Exercise Routines and Techniques to Try This Year for a Healthier You

Posted October 14, 2023 by in Health + Fitness

Tired of walking around the active streets of Philadelphia and feeling like you’re the only one not leading a healthy lifestyle? Working out on a regular basis is extremely good for you. It’s good for your internal organs, it’s good for your skin, and it’s good for your mental health. If you haven’t been active in awhile, it may seem like a daunting journey to get started again—especially if you want to make big changes. But don’t fret, a healthier you is possible.

If you want to establish a healthier lifestyle as you go into the new year, below are some popular exercise routines and techniques you should consider trying.

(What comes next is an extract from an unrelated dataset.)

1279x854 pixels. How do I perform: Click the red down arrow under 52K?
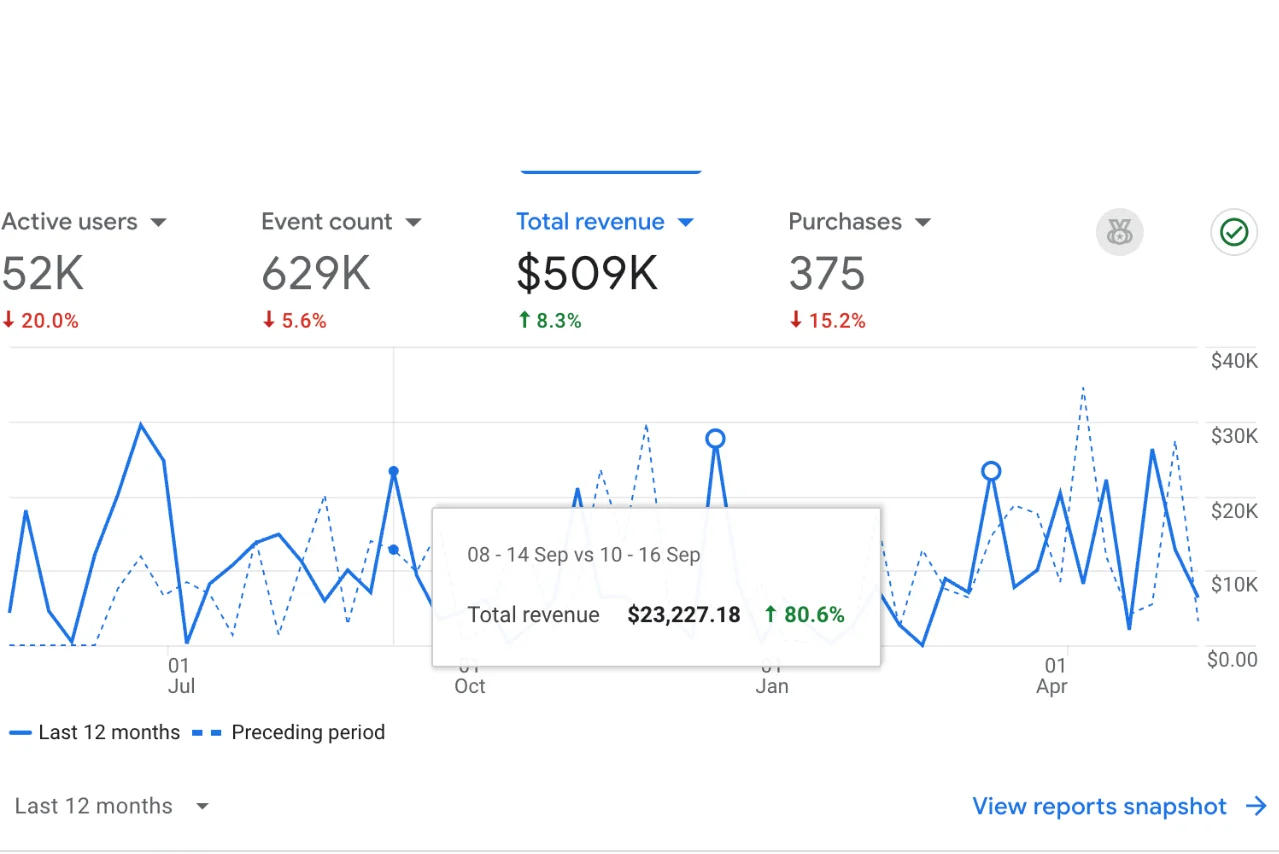8,321
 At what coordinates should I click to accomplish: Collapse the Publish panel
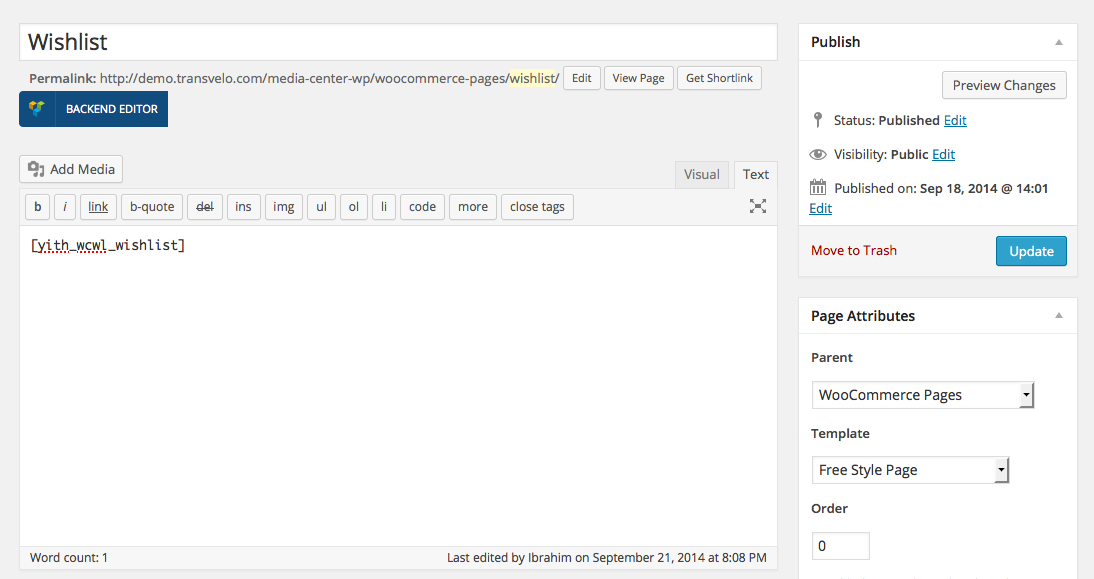click(1058, 43)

Woman running on a city street

High-Intensity Interval Training (HIIT)

If you’re looking for a workout that’s short, sweet, and incredibly effective, the High-Intensity Interval Training, or HIIT, is one of the best techniques out there. HIIT involves short bursts of intense exercise followed by brief rest periods. This training style is effective because it sets your calories on fire during your workout and keeps your metabolism revved up long after you’ve hit the shower.

A typical HIIT session could include exercises like sprinting, jump squats, or burpees for 30 seconds, followed by a 15 to 30-second rest. Repeat these intervals for around 15-20 minutes, and you’ve got yourself a calorie-blasting workout that can help you build endurance quickly.

You could do HIIT at home if you don’t have time or access to a gym.

Strength Training

The immense pressure the weights put on your body forces the body to burn up its fuel (calories) rapidly while also building your muscles. The more muscle you have, the more calories you burn throughout the day.

Even though you don’t want to build muscles, there are lighter weights you could lift during your squats that can tone. If you can’t afford at-home gym equipment, there are many gyms in Philadelphia, PA, where you could train. Having a personal trainer and the motivation of seeing others train can also expedite your progress.

Include exercises like squats, deadlifts, bench presses, and rows. Don’t be afraid to lift heavy – the quickest way to change your body is with heavier weights—but be sure to build yourself up to that.

When lifting, make sure to target all major muscle groups in your strength training routine to encourage balance. Fo example, working out your chest muscles but neglecting your back could cause your posture to worsen and back pain to develop.

Cardio Workouts

Running, cycling, swimming, and even brisk walking can burn a significant amount of calories if you do not want to build muscles. But it’s important to start slow and build yourself up. If you go too hard to start, you may become discouraged and stop exercising all together. For instance, start with a 15-minute jog and, over time, work your way up to a 30-minute run. Or, if you’re a fan of cycling, increase the resistance or the distance you cover. If you’re new to cardio, a great program to look into is the Couch to 5k program.

The magic happens when you challenge your body and push past your comfort zone. If you subject your body to the same intensity for too long, the effects start diminishing and your results will plateau.

Bodyweight Exercises

Don’t underestimate the power of bodyweight exercises like push-ups, squats, planks, and lunges. These exercises help you build strength and endurance and you don’t have to spend a dime as they can be done anywhere without the need for gym equipment.

A simple yet effective approach is to create a circuit with a series of bodyweight exercises. Perform each exercise for 30 seconds, rest for 15 seconds, and then move on to the next. Repeat the circuit several times, and you’ll have a heart-pumping, fat-burning workout that’ll leave you sweating and feeling accomplished.

Interval Running

If you enjoy running in the woods or streets of Philadelphia, interval running can be a fantastic way to to get healthy and fit. Instead of sticking to a steady pace, alternate between bursts of sprinting and slower recovery periods. For example, sprint as fast as you can for 30 seconds, then jog or walk for 60 seconds. Repeat this pattern for the duration of your run.

Interval running is a calorie-burning powerhouse and a great way to challenge your body in a new way. Plus, it helps break the monotony of a typical steady-state run.


CrossFit is not for the faint of heart, but it’s known for its incredible results. It combines elements of high-intensity interval training, weightlifting, and functional movements. The intensity and variety keep your body guessing and your metabolism firing on all cylinders.

If you’re considering CrossFit, working with a qualified coach is crucial to ensure proper form and avoid injury. With the right guidance, you can achieve your fitness goals.

The best exercise routine is one you enjoy and can stick to consistently. Also, it’s important to combine your workouts with a balanced diet for the best results. Be patient with yourself and be consistent. And soon, you should see great changes and feel proud of yourself.